Jesus hätte vielleicht gesagt: "Auch sie gehören zu mir - genau wie Du. Dieses Zugehören, das gerade Johannes einmal "in-mir-bleiben" nennen wird, ist wichtiger und wirklicher als Eure Unterschiede, die ich ja allzu gut kenne. Ja, ich werde ihm helfen, den Glauben so zu lernen, wie er es am besten versteht. Er wird seinen anderen pastoralen Raum bekommen. Aber, Petrus, mach dir nichts vor: Er wird kommen mit seinem Glauben und wird mit Dir und den anderen leben. Und ihr werdet ihn aufnehmen, und ihr werdet von ihm lernen, so wie er von dir. Dann erst ist eure Liebe vollkommen, wenn ihr euch nicht aus dem Weg geht. Wenn ihr euch begegnet, dann nehmt einander an, so wie ich euch angenommen habe - als Kinder meines Vaters und als meine Brüder, die ich am Kreuz erlöst habe."

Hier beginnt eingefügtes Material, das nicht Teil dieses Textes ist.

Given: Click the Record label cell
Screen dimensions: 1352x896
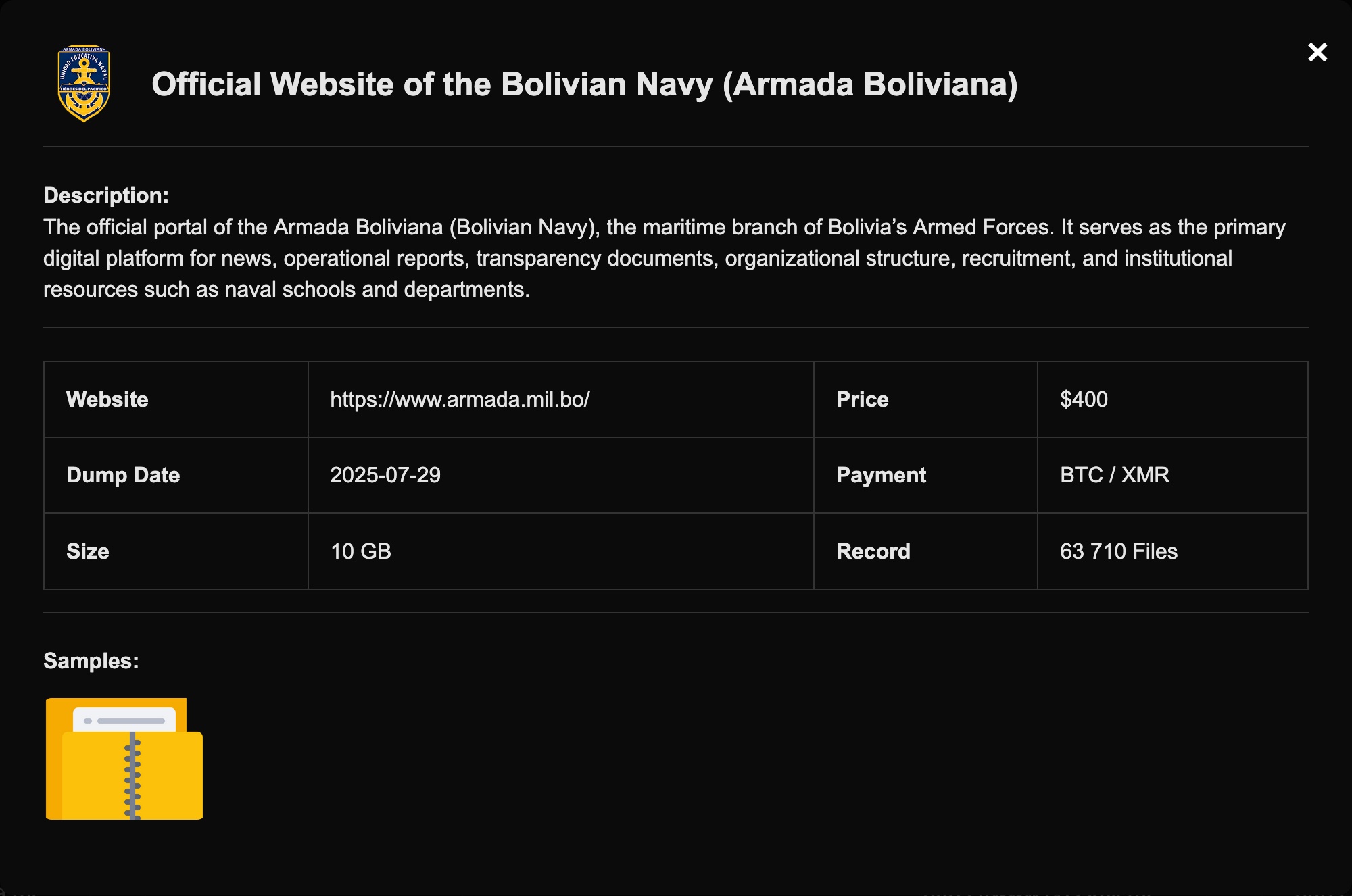Looking at the screenshot, I should coord(873,551).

Verschiedene pastorale Räume durchaus, Pfarrtourismus vielleicht auch noch, aber nur wenn alle(!) wissen, daß das alles innerhalb des einen Volk Gottes, des einen Leibes geschieht. Das wird sich immer daran zeigen, wie "Produkte" der verschiedenen pastoralen Räume, die Kirchgänger der verschiedenen Pfarrgemeinde zusammenkommen, übereinander sprechen, miteinander umgehen. Das zeigt sich auch in ihrem Glauben - wenn er nämlich offen ist für die jeden Stallgeruch unendlich überragende Fülle der Wahrheit Gottes.